→ Stated exercise: Print every one of the rows below without changing a single character.

→ Provided records:
+-------+

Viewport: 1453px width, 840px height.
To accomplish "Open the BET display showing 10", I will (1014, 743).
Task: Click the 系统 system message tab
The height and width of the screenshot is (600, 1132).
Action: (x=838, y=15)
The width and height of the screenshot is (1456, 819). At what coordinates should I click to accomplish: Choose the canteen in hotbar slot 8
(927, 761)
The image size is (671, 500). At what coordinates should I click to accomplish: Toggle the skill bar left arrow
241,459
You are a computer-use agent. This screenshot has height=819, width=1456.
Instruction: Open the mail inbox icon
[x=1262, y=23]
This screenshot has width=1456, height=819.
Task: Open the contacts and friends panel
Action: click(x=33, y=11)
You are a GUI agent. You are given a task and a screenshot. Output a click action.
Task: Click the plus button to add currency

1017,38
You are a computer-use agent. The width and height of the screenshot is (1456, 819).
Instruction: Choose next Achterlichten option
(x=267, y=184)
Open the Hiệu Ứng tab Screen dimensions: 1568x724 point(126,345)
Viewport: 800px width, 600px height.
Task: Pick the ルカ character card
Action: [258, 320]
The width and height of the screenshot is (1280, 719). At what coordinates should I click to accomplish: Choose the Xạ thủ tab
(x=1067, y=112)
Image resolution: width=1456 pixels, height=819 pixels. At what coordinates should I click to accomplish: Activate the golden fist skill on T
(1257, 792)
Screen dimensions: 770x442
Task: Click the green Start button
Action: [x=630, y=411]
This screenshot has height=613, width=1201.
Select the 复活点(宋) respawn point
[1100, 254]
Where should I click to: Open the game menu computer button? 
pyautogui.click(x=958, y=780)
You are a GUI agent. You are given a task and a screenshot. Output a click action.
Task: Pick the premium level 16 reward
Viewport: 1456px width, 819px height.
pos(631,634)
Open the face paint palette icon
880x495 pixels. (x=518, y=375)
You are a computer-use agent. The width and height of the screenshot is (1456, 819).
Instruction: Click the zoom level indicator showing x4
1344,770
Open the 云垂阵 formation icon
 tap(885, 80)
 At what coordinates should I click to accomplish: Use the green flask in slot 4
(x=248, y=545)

+-------+

→ Result of the task:
Viewport: 1453px width, 840px height.
To accomplish "Open the BET display showing 10", I will (1014, 743).
Task: Click the 系统 system message tab
The height and width of the screenshot is (600, 1132).
Action: (x=838, y=15)
The width and height of the screenshot is (1456, 819). At what coordinates should I click to accomplish: Choose the canteen in hotbar slot 8
(927, 761)
The image size is (671, 500). At what coordinates should I click to accomplish: Toggle the skill bar left arrow
241,459
You are a computer-use agent. This screenshot has height=819, width=1456.
Instruction: Open the mail inbox icon
[x=1262, y=23]
This screenshot has width=1456, height=819.
Task: Open the contacts and friends panel
Action: click(x=33, y=11)
You are a GUI agent. You are given a task and a screenshot. Output a click action.
Task: Click the plus button to add currency

1017,38
You are a computer-use agent. The width and height of the screenshot is (1456, 819).
Instruction: Choose next Achterlichten option
(x=267, y=184)
Open the Hiệu Ứng tab Screen dimensions: 1568x724 point(126,345)
Viewport: 800px width, 600px height.
Task: Pick the ルカ character card
Action: [258, 320]
The width and height of the screenshot is (1280, 719). At what coordinates should I click to accomplish: Choose the Xạ thủ tab
(x=1067, y=112)
Image resolution: width=1456 pixels, height=819 pixels. At what coordinates should I click to accomplish: Activate the golden fist skill on T
(1257, 792)
Screen dimensions: 770x442
Task: Click the green Start button
Action: [x=630, y=411]
This screenshot has height=613, width=1201.
Select the 复活点(宋) respawn point
[1100, 254]
Where should I click to: Open the game menu computer button? 
pyautogui.click(x=958, y=780)
You are a GUI agent. You are given a task and a screenshot. Output a click action.
Task: Pick the premium level 16 reward
Viewport: 1456px width, 819px height.
pos(631,634)
Open the face paint palette icon
880x495 pixels. (x=518, y=375)
You are a computer-use agent. The width and height of the screenshot is (1456, 819).
Instruction: Click the zoom level indicator showing x4
1344,770
Open the 云垂阵 formation icon
 tap(885, 80)
 At what coordinates should I click to accomplish: Use the green flask in slot 4
(x=248, y=545)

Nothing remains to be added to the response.